I turned 40 in January of this year and on the surface I seem just like most people but underneath the surface I’m constantly contending with emotional warfare that few can grasp or understand, I started showing signs of depression and anxiety when I was 14 or 15 years old but it wouldn’t be until I was 22 or so that they would properly diagnose me with Bipolar 1 Disorder, so for 7 years I was being medicated with the wrong medications and it ended up making things worse for me in the long run.
Some of the issues I have that stem from my illness are panic attacks, extreme mood swings, so many thoughts going through my head it could drive a person mad and I am rarely able to leave my home for long stretches as I have a dreadful fear of wide open spaces but as much as these issues affect my life and make things really, really hard for me the thing that makes having a mental illness the hardest is how others view or treat you because of it. Mental illness in general triggers something in most people that causes them to see you differently once they know but Bipolar specifically causes a lot of people to view you as unstable and the term is basically just slang for being crazy now, how many times have you heard someone say something like “She was being so Bipolar” when talking about someone that was just being a little difficult rather than someone with an actual illness.

DATA BELOW.

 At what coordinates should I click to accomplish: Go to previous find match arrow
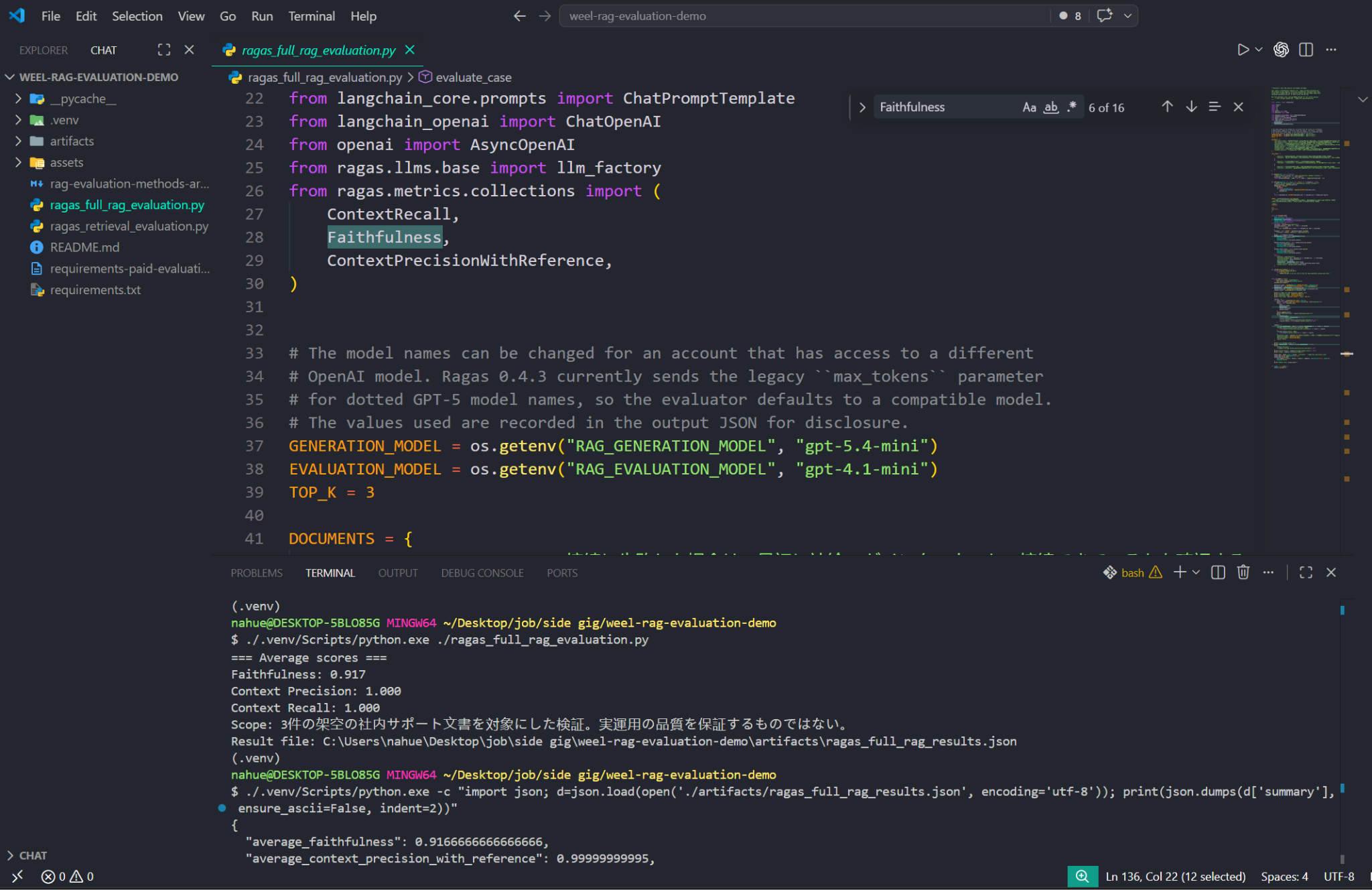point(1167,107)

TASK DESCRIPTION.
Rewrite the passage of the essay on living with bipolar disorder that opens with the words containing "Some of the" and closes with "an actual illness.", changing "panic attacks" to "anxiety attacks".

YOUR RESPONSE.
Some of the issues I have that stem from my illness are anxiety attacks, extreme mood swings, so many thoughts going through my head it could drive a person mad and I am rarely able to leave my home for long stretches as I have a dreadful fear of wide open spaces but as much as these issues affect my life and make things really, really hard for me the thing that makes having a mental illness the hardest is how others view or treat you because of it. Mental illness in general triggers something in most people that causes them to see you differently once they know but Bipolar specifically causes a lot of people to view you as unstable and the term is basically just slang for being crazy now, how many times have you heard someone say something like “She was being so Bipolar” when talking about someone that was just being a little difficult rather than someone with an actual illness.